→ Gezeigter Text
Diese Armprothese für Kriegsversehrte wird auch ausgestellt. Foto: Sebastian Ostendorf

Das Landeskirchliche Museum würdigt 200 Jahre Geschichte der Diakonie in Württemberg.

S-Mitte - Eine Armprothese, die der Versehrte mit Messer, Hand oder Zange ausstatten kann. Eine Schreibmaschine, mit der Blinde Druckbuchstaben schreiben können. Ein hölzerner Rollstuhl aus dem 19. Jahrhundert, der mehr dem ersten Automobil von Daimler ähnelt als modernen Rollstühlen. Diese Exponate sind nur einige der Ausstellung „Mitmenschen. Geschichte der Diakonie in Württemberg“, die seit gestern in der Leonhardskirche zu sehen ist.

Der Besucher kann anhand von Infotafeln und interaktiven Stationen die Geschichte der Diakonie erleben. Die Ausstellung beschäftigt sich mit der Diakonie als christlichen Auftrag der Nächstenliebe. Gezeigt werden die diakonischen Tätigkeitsfelder der Kinder- und Krankenbetreuung. Es kommen Menschen zu Wort, die von der Diakonie unterstütz werden. In den Mittelpunkt rücken auch Frauen, die diakonische Arbeit zu Beginn 19. Jahrhundert erst ermöglichten.„Der Beruf der Diakonisse war für die Frauen durchaus eine Emanzipation. Erstmals war es ihnen möglich, einem qualifizierten Beruf eigenständig nachzugehen“, sagt Christoph Hildebrandt-Ayasse, Pfarrer der Leonhardskirche. Die Kirche bietet sich seiner Meinung nach besonders gut als Veranstaltungsort an: „In der Geschichte des Leonhardsviertels hat es schon immer Mittellose und verarmte Menschen gegeben. Die Kirche war für sie eine Anlaufstelle und hat sie mit dem Nötigsten versorgt.“

„Das Thema Diakonie und ihre Hilfeleistung ist nach wie vor aktuell“ erklärt Inga Bing-von Häfen, die Kuratorin der Ausstellung. Im Zuge der Finanzkrise sei erneut deutlich geworden, dass sich die Kluft zwischen Arm und Reich weiter öffne. „Die Zahl der Hilfsbedürftigen steigt tatsächlich an, aber auch die Zahl der ehrenamtlichen Helfer mehrt sich“, sagt Andrea Kittel, ebenfalls Kuratorin.

→ Gestellte Aufgabe 1
Schreib aus dem Text über die Diakonie-Ausstellung ein Stück genau ab. Fang bei den Worten „Diese Armprothese für“ an und hör nach „Diakonie in Württemberg.“ auf.
→ Gestellte Aufgabe 2
Welche Personen werden im Text über die Diakonie-Ausstellung wörtlich zitiert? Nenne alle mit ihrer Rolle.
→ Gestellte Aufgabe 3
Warum passt die Leonhardskirche laut dem Text über die Diakonie-Ausstellung besonders gut als Ort für die Ausstellung? Antworte in ein bis drei Sätzen.
Das Material danach stammt aus einer anderen Quelle.

→ Gegebene Angaben
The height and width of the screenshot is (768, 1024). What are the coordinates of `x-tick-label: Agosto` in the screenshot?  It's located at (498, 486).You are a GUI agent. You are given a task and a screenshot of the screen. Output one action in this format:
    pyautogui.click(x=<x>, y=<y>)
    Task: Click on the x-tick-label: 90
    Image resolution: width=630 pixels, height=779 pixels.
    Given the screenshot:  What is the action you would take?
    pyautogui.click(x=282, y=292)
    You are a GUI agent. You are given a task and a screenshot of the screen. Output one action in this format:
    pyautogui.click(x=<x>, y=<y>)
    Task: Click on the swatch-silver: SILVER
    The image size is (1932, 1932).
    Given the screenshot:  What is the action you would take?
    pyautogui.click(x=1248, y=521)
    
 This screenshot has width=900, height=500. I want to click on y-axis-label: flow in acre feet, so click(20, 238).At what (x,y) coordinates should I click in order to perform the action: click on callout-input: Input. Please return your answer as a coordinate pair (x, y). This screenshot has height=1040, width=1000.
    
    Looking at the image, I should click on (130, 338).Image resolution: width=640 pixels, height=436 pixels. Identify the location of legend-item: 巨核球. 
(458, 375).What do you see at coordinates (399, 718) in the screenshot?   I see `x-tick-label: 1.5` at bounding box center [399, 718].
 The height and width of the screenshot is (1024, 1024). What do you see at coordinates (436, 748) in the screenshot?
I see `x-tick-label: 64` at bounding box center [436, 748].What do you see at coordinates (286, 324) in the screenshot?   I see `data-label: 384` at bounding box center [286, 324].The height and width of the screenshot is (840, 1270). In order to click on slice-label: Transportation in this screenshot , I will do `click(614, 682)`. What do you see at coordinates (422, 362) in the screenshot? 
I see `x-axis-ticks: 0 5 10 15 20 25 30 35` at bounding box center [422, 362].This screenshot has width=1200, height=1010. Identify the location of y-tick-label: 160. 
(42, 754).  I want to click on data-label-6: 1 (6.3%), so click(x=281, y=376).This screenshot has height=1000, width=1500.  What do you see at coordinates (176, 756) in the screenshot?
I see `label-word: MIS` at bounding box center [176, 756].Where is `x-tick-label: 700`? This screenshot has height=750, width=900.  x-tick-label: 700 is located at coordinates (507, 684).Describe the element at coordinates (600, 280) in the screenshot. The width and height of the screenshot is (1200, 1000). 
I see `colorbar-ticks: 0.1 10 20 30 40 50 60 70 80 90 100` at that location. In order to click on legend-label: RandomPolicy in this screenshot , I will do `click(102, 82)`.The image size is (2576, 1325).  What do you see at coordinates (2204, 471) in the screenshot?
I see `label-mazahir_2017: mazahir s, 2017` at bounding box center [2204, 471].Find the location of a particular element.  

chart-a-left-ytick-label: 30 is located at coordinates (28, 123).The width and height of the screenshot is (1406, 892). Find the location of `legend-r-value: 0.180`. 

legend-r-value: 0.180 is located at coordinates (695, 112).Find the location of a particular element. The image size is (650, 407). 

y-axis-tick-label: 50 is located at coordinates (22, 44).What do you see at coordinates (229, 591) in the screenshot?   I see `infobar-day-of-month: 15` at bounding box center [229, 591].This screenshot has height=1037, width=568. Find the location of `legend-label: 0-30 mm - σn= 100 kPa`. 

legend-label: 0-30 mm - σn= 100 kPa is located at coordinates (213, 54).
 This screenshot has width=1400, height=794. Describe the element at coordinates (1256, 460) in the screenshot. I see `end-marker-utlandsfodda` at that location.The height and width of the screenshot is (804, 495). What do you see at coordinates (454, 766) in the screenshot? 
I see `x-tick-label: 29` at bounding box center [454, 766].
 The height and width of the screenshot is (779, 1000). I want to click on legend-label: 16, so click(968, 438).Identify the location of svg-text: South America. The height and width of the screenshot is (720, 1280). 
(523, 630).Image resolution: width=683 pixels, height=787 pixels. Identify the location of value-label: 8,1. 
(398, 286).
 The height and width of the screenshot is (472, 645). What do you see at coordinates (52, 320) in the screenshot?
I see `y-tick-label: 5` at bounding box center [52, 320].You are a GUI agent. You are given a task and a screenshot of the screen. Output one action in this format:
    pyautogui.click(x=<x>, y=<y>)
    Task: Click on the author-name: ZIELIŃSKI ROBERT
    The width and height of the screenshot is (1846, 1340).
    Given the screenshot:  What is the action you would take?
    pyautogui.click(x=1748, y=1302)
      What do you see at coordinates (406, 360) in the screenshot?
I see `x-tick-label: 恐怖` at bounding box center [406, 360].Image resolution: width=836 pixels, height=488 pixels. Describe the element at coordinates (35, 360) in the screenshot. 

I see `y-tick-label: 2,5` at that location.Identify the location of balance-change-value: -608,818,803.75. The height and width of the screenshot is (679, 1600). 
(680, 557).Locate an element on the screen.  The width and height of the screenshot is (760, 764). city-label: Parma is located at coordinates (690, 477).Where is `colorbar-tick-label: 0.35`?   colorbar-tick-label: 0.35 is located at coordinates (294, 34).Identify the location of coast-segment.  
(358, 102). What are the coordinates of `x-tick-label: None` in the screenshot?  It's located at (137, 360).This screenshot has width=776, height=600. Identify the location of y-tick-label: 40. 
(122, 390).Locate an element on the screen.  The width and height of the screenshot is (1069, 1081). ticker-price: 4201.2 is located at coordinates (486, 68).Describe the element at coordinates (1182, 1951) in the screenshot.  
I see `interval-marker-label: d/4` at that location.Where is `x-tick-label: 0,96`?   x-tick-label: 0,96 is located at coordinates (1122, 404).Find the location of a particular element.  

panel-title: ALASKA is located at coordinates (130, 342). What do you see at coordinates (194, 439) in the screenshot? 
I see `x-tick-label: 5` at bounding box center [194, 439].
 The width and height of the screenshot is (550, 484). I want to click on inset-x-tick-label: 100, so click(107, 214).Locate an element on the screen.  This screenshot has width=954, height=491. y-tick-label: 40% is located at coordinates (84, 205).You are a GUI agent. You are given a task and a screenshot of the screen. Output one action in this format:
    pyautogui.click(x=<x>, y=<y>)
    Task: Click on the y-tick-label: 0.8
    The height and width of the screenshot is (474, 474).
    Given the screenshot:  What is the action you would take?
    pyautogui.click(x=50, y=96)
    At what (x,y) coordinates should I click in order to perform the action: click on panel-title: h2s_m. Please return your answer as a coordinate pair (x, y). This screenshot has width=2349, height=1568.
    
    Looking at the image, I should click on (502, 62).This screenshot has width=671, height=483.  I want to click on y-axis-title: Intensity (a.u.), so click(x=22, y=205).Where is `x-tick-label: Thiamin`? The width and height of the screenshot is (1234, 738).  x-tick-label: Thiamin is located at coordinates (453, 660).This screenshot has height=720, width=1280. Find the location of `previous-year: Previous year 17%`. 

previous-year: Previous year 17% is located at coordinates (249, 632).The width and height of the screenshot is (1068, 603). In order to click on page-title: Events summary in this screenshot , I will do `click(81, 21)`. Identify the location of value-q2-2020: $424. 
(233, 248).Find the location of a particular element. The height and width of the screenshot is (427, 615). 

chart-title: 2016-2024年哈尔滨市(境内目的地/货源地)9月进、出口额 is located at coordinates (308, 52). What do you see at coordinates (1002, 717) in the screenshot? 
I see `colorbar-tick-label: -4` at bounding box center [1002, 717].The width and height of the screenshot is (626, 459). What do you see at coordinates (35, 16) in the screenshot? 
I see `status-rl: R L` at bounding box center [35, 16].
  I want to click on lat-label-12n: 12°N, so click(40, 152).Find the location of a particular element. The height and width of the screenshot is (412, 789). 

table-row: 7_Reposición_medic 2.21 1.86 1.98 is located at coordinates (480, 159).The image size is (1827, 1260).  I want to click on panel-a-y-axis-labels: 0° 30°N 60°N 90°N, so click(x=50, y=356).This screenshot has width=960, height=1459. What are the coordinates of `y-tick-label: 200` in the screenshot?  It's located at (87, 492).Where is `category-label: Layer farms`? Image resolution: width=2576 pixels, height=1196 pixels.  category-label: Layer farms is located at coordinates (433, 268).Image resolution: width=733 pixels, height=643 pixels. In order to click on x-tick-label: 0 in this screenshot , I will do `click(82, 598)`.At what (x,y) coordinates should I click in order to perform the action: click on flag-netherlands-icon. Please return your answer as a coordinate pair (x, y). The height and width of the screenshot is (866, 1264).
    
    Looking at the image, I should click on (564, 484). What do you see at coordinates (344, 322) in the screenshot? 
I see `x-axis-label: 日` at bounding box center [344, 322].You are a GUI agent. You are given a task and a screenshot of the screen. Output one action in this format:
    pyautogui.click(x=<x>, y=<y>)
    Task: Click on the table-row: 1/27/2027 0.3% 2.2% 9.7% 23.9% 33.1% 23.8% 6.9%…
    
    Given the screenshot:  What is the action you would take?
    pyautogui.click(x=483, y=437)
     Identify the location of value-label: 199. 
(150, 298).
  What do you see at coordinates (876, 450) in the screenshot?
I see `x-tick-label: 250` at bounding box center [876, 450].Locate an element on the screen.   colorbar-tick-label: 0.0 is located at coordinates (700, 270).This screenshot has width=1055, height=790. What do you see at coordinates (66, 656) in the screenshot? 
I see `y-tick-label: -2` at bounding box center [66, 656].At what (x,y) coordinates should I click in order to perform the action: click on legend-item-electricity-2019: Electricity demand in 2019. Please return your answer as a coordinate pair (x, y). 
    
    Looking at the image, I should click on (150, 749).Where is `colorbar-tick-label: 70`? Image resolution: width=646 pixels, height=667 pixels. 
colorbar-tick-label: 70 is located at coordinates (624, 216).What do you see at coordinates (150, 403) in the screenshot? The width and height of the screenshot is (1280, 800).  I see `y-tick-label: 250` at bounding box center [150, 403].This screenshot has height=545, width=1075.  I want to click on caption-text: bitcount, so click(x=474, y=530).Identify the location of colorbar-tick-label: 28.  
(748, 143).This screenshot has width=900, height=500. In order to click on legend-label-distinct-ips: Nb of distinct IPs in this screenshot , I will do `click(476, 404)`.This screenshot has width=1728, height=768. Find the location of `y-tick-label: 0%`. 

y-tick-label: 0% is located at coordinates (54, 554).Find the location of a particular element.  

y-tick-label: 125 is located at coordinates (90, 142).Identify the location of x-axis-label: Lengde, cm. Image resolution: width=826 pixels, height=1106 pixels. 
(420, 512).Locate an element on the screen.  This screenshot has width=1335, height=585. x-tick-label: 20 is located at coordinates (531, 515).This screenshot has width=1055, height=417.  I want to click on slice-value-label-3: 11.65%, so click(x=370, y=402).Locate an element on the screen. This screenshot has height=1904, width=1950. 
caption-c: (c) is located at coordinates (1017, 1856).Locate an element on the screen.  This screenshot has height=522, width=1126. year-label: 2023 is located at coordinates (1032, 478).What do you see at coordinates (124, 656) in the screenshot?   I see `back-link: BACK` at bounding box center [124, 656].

→ Erwartete Antwort 1
Diese Armprothese für Kriegsversehrte wird auch ausgestellt. Foto: Sebastian Ostendorf

Das Landeskirchliche Museum würdigt 200 Jahre Geschichte der Diakonie in Württemberg.

→ Erwartete Antwort 2
- Christoph Hildebrandt-Ayasse, Pfarrer der Leonhardskirche
- Inga Bing-von Häfen, Kuratorin der Ausstellung
- Andrea Kittel, ebenfalls Kuratorin

→ Erwartete Antwort 3
Laut dem Pfarrer hat es im Leonhardsviertel schon immer Mittellose und verarmte Menschen gegeben. Die Kirche war für sie eine Anlaufstelle und hat sie mit dem Nötigsten versorgt.